I'm reading a fairly simple hypothesis textbook at the moment. It is being explained that the coefficients from a linear model, where the independent variables are two categorical variables with 2 and 3 factors respectively, and the dependent variable is a continuous variable should be interpreted as; the difference between the overall mean of the dependent variable (mean across all categorical variables and factors) and the mean of the dependent variable based on the values of the dependent variable from a given factorized categorical variable. I hope it's understandable.

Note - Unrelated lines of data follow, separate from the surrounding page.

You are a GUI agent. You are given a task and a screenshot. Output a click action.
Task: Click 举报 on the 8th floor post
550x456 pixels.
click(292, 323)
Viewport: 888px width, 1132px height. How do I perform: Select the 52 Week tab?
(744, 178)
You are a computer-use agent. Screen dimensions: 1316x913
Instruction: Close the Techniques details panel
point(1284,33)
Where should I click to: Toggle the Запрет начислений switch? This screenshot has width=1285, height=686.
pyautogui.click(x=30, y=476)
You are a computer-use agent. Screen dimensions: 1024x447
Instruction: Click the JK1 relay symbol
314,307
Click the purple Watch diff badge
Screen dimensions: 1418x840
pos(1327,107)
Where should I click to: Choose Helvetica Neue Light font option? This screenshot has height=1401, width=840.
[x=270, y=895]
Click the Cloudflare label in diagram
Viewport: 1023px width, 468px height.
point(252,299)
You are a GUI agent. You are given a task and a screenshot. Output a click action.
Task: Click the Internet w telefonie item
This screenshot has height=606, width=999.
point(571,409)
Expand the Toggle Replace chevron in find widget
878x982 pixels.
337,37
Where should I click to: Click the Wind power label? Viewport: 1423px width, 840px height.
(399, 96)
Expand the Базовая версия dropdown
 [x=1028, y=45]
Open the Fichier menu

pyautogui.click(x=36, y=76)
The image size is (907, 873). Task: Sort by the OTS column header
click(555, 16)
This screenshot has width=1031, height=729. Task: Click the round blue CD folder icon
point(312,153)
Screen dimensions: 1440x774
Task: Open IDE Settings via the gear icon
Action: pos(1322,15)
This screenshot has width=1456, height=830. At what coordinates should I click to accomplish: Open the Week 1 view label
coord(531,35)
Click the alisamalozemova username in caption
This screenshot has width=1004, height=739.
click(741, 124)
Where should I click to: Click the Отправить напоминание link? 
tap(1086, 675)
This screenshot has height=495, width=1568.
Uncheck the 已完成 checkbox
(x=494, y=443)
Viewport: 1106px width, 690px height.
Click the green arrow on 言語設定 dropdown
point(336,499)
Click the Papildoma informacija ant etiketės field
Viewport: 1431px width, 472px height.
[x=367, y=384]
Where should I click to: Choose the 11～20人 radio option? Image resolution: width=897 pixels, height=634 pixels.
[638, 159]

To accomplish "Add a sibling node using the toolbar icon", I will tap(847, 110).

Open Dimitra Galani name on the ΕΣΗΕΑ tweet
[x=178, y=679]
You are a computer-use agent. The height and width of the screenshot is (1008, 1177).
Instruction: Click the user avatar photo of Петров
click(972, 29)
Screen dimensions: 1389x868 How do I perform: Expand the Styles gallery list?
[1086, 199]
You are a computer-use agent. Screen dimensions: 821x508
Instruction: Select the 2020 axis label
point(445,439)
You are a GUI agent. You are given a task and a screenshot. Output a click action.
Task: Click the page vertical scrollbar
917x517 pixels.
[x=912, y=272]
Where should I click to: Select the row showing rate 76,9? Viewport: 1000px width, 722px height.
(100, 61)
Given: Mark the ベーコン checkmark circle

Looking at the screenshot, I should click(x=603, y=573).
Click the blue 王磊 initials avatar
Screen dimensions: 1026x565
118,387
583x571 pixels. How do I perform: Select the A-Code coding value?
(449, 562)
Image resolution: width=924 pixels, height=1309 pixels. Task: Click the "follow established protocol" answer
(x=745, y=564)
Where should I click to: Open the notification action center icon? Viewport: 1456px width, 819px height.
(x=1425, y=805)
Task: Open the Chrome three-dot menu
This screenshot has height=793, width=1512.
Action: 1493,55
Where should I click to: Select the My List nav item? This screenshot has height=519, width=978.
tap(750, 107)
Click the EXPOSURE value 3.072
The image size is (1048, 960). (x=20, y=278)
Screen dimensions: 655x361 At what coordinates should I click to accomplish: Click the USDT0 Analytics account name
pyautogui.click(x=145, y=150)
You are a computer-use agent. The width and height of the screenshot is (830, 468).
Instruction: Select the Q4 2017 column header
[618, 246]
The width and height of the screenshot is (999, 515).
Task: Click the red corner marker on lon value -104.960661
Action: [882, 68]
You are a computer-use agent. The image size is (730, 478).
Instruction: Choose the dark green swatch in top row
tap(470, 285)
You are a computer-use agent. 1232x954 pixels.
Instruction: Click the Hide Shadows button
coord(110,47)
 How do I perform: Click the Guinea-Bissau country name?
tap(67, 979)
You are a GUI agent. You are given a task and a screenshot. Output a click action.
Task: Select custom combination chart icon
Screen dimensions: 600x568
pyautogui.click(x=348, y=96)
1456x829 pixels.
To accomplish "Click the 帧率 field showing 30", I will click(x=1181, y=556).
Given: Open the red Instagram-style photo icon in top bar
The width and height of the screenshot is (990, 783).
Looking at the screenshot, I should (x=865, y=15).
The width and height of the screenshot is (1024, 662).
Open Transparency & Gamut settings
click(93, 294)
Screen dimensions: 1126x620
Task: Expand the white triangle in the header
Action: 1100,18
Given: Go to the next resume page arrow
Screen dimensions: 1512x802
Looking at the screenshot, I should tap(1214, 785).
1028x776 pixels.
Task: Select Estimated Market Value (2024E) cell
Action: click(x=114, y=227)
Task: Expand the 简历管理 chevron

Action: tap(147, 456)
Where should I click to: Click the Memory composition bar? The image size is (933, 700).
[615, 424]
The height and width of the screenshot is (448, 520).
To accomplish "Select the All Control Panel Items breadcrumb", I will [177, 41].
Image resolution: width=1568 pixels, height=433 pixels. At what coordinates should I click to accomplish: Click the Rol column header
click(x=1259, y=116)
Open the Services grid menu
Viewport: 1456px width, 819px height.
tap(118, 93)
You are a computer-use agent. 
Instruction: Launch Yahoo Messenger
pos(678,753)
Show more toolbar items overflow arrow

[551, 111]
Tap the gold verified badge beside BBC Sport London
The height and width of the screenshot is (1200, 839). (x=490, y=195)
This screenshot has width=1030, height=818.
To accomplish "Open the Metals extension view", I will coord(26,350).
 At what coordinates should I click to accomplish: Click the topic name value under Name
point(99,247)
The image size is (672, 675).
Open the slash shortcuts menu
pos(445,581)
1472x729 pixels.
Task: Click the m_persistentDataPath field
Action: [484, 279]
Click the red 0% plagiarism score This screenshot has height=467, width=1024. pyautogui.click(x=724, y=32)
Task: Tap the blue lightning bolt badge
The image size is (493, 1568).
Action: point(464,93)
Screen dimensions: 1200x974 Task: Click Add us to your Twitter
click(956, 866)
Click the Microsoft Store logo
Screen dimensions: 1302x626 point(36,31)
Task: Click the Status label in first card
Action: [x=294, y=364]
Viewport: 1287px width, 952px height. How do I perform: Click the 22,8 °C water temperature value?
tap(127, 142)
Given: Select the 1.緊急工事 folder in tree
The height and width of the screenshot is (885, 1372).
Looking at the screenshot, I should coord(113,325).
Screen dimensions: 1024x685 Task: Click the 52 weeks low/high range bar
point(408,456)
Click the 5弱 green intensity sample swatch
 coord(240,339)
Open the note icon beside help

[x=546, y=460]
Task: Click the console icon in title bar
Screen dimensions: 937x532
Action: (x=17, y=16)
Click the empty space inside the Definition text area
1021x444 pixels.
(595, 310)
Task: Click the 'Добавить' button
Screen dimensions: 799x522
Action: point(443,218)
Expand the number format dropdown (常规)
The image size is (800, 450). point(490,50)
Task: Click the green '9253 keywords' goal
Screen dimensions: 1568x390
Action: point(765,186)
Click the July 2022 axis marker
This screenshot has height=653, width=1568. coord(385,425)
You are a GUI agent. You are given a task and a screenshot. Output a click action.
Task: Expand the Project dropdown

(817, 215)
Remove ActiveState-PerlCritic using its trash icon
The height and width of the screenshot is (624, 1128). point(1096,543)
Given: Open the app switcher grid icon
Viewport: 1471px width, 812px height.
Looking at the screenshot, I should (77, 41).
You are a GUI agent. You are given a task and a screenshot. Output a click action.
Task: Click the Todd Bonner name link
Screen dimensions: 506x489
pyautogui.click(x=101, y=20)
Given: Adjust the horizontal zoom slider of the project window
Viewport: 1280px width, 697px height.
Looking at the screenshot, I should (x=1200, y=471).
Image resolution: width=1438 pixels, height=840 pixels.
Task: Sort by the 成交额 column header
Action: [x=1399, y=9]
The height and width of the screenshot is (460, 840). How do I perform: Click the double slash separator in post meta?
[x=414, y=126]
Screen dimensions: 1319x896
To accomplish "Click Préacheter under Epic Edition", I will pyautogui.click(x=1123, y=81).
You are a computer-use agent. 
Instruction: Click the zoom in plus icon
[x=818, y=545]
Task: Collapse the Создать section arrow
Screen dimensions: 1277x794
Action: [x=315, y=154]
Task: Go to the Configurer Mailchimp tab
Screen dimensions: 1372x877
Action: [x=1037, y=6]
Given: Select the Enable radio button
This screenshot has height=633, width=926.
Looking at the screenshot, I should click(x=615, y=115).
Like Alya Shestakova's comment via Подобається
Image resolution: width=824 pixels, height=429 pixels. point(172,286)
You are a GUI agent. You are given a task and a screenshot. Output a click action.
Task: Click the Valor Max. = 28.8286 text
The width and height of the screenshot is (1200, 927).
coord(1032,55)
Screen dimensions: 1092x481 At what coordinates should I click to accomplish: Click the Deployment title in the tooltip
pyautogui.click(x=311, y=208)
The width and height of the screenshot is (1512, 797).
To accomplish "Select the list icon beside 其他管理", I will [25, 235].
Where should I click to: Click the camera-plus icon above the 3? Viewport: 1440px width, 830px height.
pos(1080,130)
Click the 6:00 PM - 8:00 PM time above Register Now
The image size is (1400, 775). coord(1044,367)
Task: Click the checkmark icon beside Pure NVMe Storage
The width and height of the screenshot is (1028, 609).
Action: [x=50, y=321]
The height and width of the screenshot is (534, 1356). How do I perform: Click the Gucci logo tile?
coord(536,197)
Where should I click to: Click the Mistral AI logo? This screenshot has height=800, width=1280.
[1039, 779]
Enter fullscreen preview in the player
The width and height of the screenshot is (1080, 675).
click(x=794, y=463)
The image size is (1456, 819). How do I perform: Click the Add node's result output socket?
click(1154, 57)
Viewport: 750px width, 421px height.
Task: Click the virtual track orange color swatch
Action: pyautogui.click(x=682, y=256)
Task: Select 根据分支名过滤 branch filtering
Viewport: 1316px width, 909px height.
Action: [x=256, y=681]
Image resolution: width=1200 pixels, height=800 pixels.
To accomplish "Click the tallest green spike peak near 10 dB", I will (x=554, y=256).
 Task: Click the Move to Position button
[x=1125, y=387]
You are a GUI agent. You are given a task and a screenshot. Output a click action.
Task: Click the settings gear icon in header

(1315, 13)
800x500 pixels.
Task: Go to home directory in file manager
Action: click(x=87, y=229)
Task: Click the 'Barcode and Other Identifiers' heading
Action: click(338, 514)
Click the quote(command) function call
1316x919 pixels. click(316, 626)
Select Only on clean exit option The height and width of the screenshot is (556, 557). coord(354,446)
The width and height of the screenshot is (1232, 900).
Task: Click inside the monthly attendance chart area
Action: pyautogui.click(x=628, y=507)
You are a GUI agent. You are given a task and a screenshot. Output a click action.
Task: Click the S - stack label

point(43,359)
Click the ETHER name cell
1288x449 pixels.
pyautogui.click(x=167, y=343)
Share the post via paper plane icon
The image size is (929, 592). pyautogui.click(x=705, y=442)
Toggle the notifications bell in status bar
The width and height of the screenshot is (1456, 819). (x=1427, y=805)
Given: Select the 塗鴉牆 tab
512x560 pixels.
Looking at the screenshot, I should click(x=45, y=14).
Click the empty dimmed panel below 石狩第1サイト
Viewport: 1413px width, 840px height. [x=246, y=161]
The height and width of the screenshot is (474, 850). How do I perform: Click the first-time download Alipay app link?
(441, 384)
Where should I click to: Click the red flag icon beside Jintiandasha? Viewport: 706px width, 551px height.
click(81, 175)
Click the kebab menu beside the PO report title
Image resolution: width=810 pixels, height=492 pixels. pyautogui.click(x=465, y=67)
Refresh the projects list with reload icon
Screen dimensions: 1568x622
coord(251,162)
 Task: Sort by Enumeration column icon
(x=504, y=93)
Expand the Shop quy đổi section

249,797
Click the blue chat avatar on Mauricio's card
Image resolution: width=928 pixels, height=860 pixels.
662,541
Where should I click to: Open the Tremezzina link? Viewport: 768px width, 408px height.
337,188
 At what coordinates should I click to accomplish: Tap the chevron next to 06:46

However, when I try to reproduce the example in the book, I do not get the same coefficients, std. err., T- or P-values.
I created a reproducible example using the ToothGrowth dataset, where the same is the case:
library(tidyverse)
# Transforming Data to a Tibble and Change Variable 'dose' to a Factor:
tooth_growth_reprex <- ToothGrowth %>%
as_tibble() %>%
mutate(dose = as.factor(dose))
# Creating Linear Model of Variables in ToothGrowth (tg):
tg_lm <- lm(formula = len ~ supp * dose, data = tooth_growth_reprex)
# Extracting suppVC coefficient:
(coef_supp_vc <- tg_lm$coefficients["suppVC"])
#> suppVC
#> -5.25
# Calculating Mean Difference between Overall Mean and Supplement VC Mean:
## Overall Mean:
(overall_summary <- tooth_growth_reprex %>%
summarise(Mean = mean(len)))
#> # A tibble: 1 x 1
#> Mean
#> <dbl>
#> 1 18.8
## Supp VC Mean:
(supp_vc_summary <- tooth_growth_reprex %>%
group_by(supp) %>%
summarise(Mean = mean(len))) %>%
filter(supp == "VC")
#> # A tibble: 1 x 2
#> supp Mean
#> <fct> <dbl>
#> 1 VC 17.0
## Difference between Overall Mean and Supp VC Mean:
(mean_dif_overall_vc <- overall_summary$Mean - supp_vc_summary$Mean[2])
#> [1] 1.85
# Testing if supp_VC coefficient and difference between Overall Mean and Supp VC Mean is near identical:
near(coef_supp_vc, mean_dif_overall_vc)
#> suppVC
#> FALSE
Created on 2021-02-23 by the reprex package (v1.0.0)
My questions:
- Am I understanding the interpretation of the coefficient values completely wrong?
- What is the lm actually calculating regarding the coefficients?
- Is there any functions in R that can calculate what I'm interested in, with me having to do it manually?
I hope this is enough information. If not, please don't hesitate to ask me!